In May of 2022 we welcomed our second son into this world it was hard and I got postnatal depression again. But also my ex started to change he became selfish everything had to be done his way or within his time. Example he started attending the gym and going for long walks on his own. I was very supportive of him doing these things to become better but he was very non-negotiable. He started every night giving our second son his bottle before he would go to bed but then got frustrated when the bottle was not happening within the time he wanted because he wanted to go to the gym. So he started putting himself first and got giving our son the last bottle of the night anymore.  I ask him if he would be willing to go for a walk as a family instead of going for over an hour in the morning on his own and he was like no this is my time to think. I did start to become jealous of all of his free time due to he got to go to work then he was going to the gym 3-4 night a week and also doing these walks on his days off but I was with the baby 24/7 and with the other kids and was never getting time out. Please don’t get me wrong I love my babies more then anything but I just never got a break. He was becoming a stranger and  not the man I was in love with.

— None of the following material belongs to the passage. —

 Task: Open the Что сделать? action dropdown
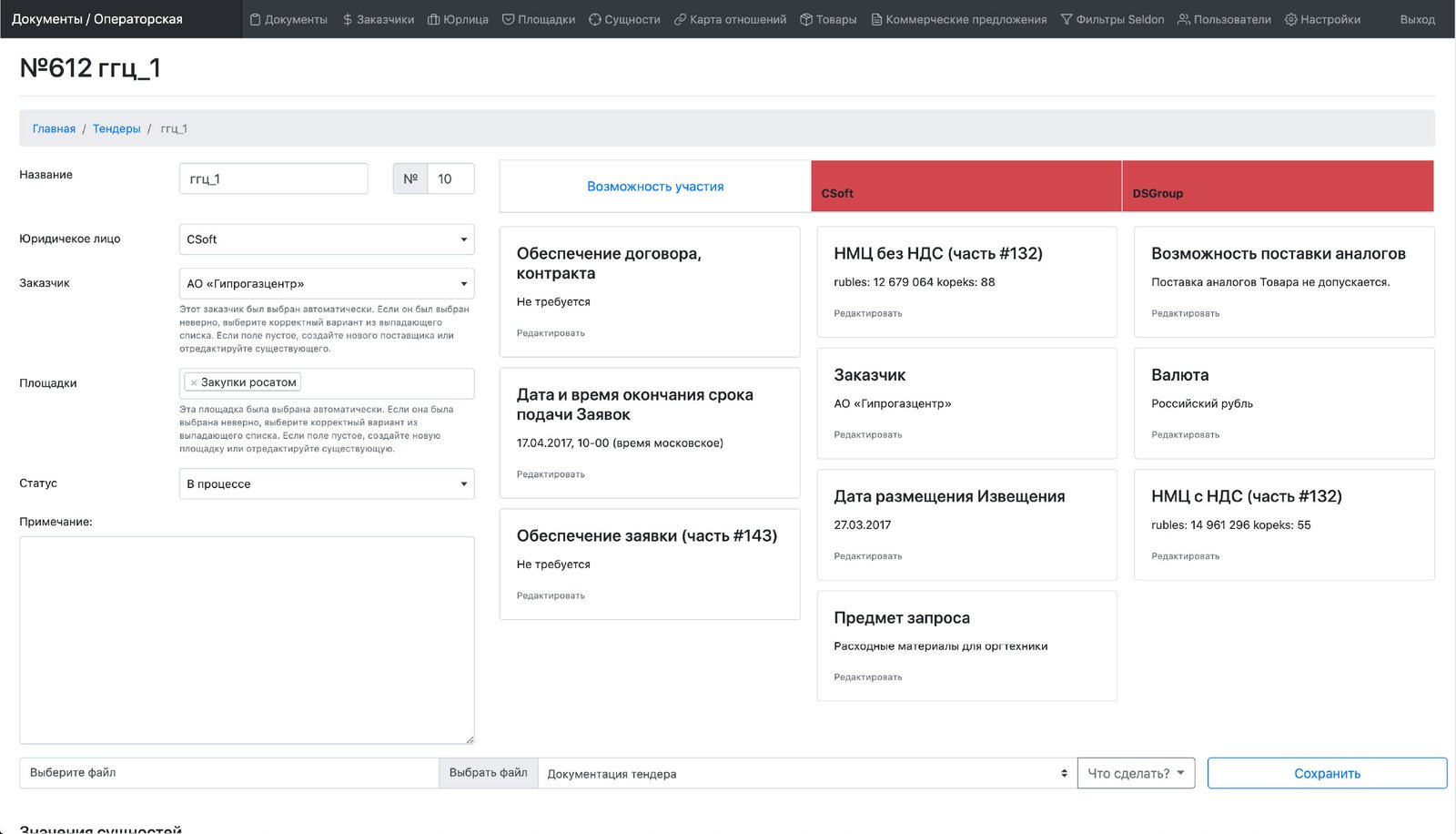(x=1136, y=773)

In August I had finally had enough and confronted him about his behavior because he also became distant was not showing affection anymore and would no long hug me or make me feel like he cared at all. Maybe I should of left him alone but I hated how it was making me feel. After confronting him he decided to tell me that he wanted to call off the wedding and did not know if he wanted to be with me and he was sending me away to my friends for a week so he could clear his head and try and decided what he wanted. The first week of September I was I was with my friend I had our beautiful baby with me and he asked his mum to watch our other 2 children for the week. So every mans dream he had the house to himself and other than work no responsibilities. In this week he was acting strange didn’t want to really talk to me didn’t really ask about his baby much neither I do believe that I knew where he was heading but I just didn’t want to believe it.

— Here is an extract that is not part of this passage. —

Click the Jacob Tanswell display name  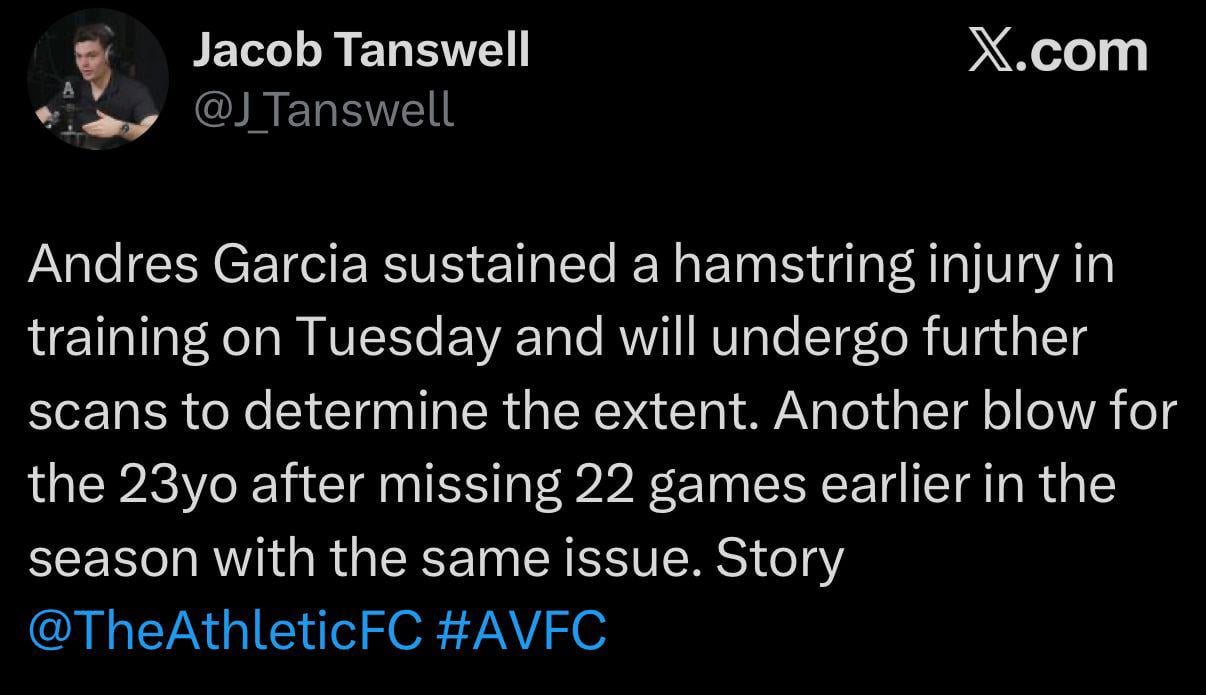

When I returned from my week away he did inform me while I was away he cooked another women dinner at our house and even though he said nothing happened this really hurt me because of how distance he was and I’m not sure I believe nothing happened. I have no evidence either way to know for sure but with his behavior I just didn’t feel right about it.  My ex decided that he wanted to go to a couples counseling session and I completely agreed due to I wanted to save our family from separating. When we went to the session my ex was talking about how there was no spark and bring up a lot from our past that no longer was relevant but he held on which in return he got a few hard truth about himself and how he was not really there much for out children through the years. The kind gentleman who was counseling advised we should try a six months period were we tried to make time for ourselves, our relationship and family time. I thought this was a great idea sometime a relationship get lost when you do nothing but parent together. My ex was not impressed by this idea at all and  you could see that he would not go through with it.

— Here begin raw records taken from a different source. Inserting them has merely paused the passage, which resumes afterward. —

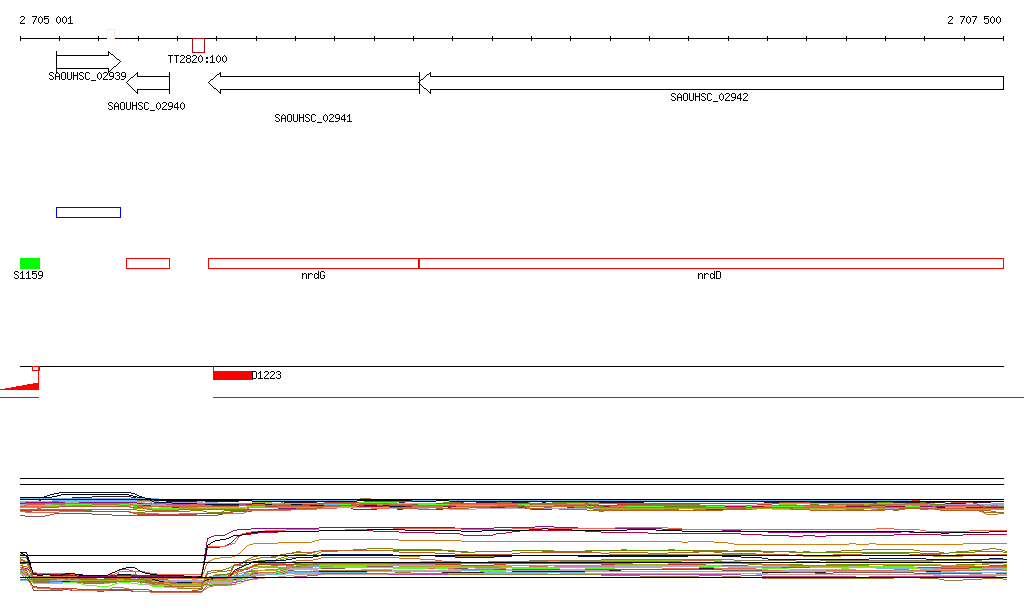Click the solid red D1223 block
Screen dimensions: 1024x611
click(232, 375)
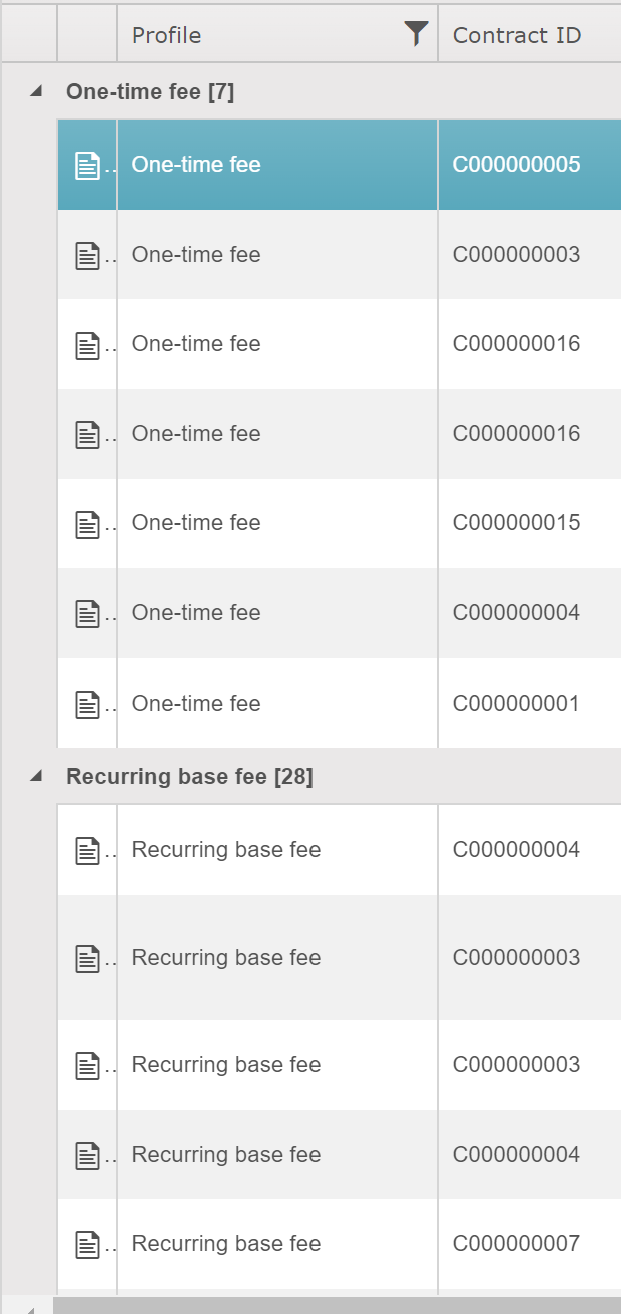Click document icon for One-time fee C000000003
This screenshot has height=1314, width=621.
pos(88,255)
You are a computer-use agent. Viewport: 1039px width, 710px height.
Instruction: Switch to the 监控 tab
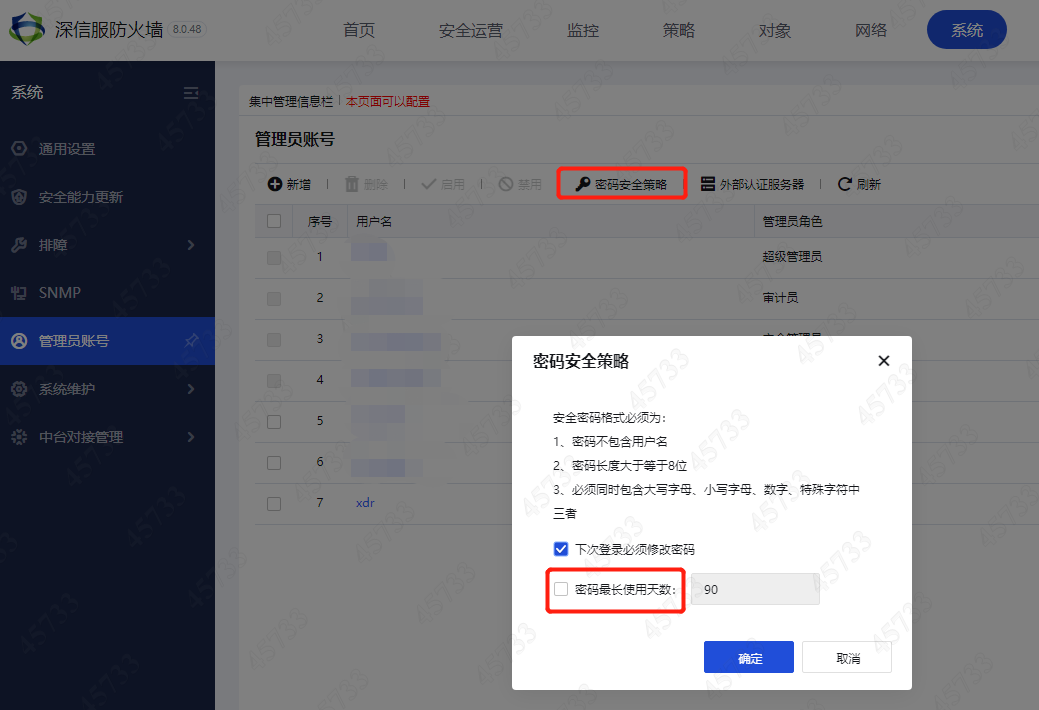[582, 30]
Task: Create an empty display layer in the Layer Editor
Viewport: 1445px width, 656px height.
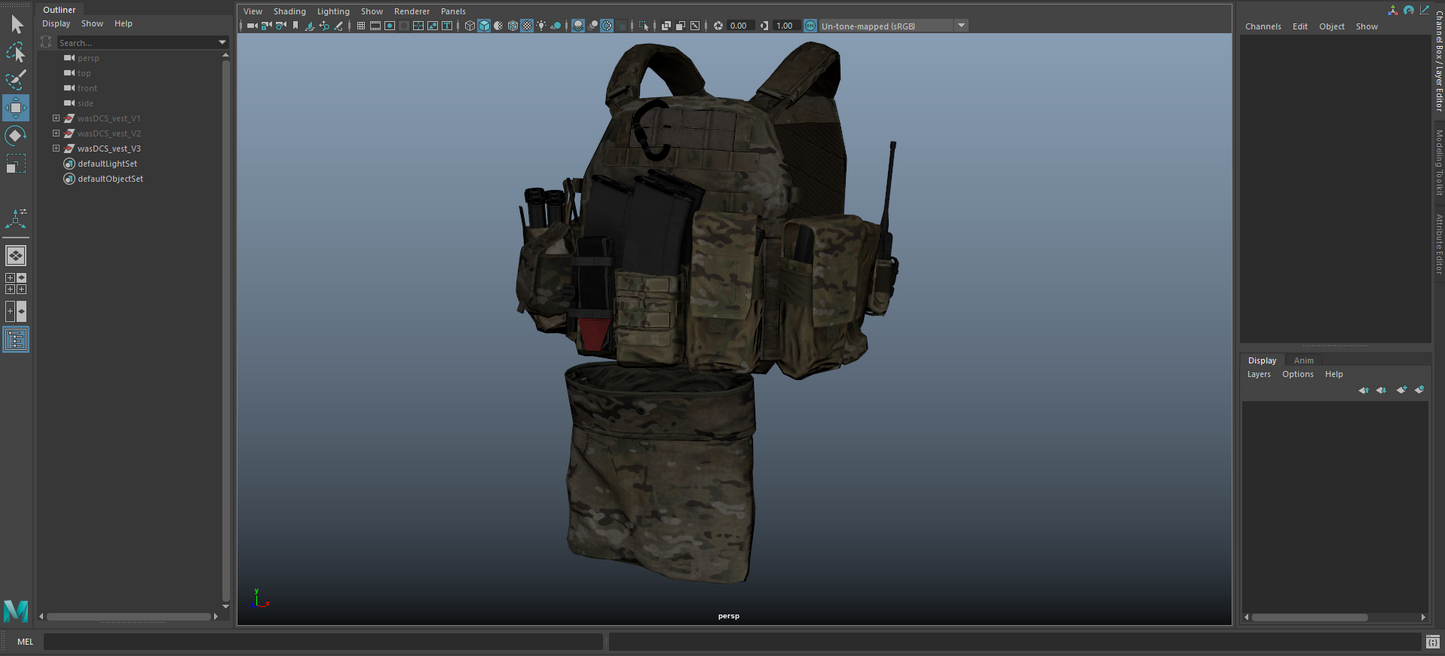Action: [x=1402, y=390]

For 3 weeks in September he lead me on to believe that we could possible save the relationship but never letting on he had already made his decision and was just waiting it out. The weekend before our Big boys birthday he came into our room and told me that he was going to leave and did not want to be with me anymore. I think a big part of me was ready for this but still was disappointed the only thing I asked of my ex was to wait until after our sons birthday so he could still enjoy and be excited about it. He agreed to it but kept messing with my head the whole time. That week we celebrated our sons birthday has his party on the weekend with all his friends and he had a great time.

Unfortunately after the party the time had come were he needed to move out it was the start of school holidays but Monday the 3rd of October was the say he left and that is when my single mum journey has begun.

I apologies my spelling and grammar is horrible but I hope you enjoy the journey.